### WHAT YOU HAVE TO DO
Retrieve each line that contains the word "computer" from the entries below.

### DATASET EXTRACT
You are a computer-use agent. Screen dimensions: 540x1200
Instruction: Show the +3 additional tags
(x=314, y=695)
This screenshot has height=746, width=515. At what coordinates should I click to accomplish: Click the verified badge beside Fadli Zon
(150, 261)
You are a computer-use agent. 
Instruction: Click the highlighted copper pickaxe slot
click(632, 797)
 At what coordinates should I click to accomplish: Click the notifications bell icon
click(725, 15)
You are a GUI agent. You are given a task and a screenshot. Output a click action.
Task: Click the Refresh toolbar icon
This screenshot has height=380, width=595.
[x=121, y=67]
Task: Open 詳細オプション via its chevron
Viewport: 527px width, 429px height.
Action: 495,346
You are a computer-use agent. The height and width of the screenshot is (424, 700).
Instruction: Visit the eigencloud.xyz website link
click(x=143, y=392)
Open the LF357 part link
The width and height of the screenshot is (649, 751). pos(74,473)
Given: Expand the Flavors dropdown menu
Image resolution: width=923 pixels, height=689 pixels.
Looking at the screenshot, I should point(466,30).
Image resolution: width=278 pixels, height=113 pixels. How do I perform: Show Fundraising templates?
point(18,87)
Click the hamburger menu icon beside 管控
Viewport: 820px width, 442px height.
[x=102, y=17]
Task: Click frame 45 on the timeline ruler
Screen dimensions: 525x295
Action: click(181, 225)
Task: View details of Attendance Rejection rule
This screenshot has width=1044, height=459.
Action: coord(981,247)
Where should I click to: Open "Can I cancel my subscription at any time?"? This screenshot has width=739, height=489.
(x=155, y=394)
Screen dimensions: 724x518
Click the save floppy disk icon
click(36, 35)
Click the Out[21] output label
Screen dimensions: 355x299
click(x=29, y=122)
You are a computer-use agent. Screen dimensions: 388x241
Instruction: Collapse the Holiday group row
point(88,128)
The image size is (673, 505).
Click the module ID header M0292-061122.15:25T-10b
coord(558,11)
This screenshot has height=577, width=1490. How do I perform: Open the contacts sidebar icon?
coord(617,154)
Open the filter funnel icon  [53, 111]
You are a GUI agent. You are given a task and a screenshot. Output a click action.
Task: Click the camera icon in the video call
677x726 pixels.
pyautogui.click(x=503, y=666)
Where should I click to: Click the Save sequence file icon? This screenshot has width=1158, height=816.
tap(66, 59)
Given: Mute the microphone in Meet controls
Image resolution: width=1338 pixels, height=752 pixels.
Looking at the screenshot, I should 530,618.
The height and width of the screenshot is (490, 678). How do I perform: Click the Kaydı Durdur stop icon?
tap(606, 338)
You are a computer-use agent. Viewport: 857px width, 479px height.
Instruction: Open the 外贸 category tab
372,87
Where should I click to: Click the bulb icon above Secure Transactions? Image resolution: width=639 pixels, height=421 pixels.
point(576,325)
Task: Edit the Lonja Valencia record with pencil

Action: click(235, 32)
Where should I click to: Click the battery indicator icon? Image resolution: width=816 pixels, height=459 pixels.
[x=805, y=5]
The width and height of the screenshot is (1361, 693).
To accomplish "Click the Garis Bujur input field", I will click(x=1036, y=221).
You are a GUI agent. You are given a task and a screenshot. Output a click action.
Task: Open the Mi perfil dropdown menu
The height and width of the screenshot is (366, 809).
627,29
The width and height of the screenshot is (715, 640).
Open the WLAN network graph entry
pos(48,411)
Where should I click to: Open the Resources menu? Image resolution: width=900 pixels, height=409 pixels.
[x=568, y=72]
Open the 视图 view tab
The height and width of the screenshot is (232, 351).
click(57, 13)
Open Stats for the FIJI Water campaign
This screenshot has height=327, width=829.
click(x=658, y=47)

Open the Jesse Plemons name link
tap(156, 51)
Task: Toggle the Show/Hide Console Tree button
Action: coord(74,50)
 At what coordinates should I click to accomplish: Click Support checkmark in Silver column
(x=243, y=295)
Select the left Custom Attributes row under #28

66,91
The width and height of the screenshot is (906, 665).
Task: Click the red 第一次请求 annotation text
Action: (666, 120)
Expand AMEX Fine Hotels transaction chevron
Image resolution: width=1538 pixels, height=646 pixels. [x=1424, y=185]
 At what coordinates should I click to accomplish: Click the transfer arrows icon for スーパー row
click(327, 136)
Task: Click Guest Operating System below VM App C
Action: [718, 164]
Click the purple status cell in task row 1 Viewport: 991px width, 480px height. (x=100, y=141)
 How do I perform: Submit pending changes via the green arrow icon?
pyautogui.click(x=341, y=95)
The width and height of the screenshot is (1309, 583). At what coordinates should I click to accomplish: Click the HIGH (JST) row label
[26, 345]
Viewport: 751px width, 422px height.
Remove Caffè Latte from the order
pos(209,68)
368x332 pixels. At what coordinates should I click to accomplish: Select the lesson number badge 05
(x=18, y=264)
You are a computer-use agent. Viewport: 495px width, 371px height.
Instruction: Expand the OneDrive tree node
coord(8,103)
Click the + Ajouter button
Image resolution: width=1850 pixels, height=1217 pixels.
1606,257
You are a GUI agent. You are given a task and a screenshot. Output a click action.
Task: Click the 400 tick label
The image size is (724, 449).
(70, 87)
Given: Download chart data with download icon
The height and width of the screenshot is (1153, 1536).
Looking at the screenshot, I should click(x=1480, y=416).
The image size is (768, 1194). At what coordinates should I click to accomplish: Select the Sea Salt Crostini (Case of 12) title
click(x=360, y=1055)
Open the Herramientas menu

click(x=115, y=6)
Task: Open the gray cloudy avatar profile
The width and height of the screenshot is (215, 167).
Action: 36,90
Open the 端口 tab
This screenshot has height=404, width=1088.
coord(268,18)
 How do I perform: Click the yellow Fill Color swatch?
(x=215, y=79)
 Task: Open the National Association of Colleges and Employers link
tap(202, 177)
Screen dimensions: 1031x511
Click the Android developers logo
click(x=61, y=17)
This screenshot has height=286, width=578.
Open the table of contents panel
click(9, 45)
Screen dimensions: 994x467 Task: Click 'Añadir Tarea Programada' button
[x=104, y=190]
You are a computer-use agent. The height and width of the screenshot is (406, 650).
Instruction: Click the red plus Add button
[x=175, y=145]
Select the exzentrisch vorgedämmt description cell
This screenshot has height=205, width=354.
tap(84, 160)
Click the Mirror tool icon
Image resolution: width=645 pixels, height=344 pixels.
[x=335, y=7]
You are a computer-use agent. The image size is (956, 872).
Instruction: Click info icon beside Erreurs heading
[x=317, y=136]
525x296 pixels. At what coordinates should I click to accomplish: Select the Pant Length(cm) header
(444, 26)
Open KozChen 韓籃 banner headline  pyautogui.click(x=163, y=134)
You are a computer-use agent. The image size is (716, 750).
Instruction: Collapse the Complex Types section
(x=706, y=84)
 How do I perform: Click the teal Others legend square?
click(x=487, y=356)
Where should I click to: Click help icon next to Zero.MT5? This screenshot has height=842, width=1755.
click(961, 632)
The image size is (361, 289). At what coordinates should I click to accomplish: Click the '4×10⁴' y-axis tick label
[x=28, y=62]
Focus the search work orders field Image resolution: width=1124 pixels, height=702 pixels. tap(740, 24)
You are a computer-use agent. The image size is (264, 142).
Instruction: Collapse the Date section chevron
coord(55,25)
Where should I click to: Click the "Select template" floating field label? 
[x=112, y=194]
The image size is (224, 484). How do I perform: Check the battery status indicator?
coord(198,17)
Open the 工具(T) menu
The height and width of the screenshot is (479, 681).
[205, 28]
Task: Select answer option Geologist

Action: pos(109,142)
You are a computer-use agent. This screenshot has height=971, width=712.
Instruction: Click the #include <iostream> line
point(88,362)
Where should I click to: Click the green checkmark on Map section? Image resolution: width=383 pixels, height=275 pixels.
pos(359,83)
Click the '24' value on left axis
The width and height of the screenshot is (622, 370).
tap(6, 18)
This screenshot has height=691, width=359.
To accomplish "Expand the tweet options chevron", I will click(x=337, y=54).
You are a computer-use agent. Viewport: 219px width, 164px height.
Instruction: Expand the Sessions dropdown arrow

### WRITTEN RESPONSE
You are a computer-use agent. Screen dimensions: 540x1200
You are a computer-use agent. 
You are a computer-use agent. The height and width of the screenshot is (424, 700).
You are a computer-use agent. Screen dimensions: 388x241
You are a computer-use agent. Viewport: 857px width, 479px height.
You are a computer-use agent. Viewport: 495px width, 371px height.
You are a computer-use agent. The height and width of the screenshot is (406, 650).
You are a computer-use agent. The image size is (956, 872).
You are a computer-use agent. The image size is (716, 750).
You are a computer-use agent. The image size is (264, 142).
You are a computer-use agent. This screenshot has height=971, width=712.
You are a computer-use agent. Viewport: 219px width, 164px height.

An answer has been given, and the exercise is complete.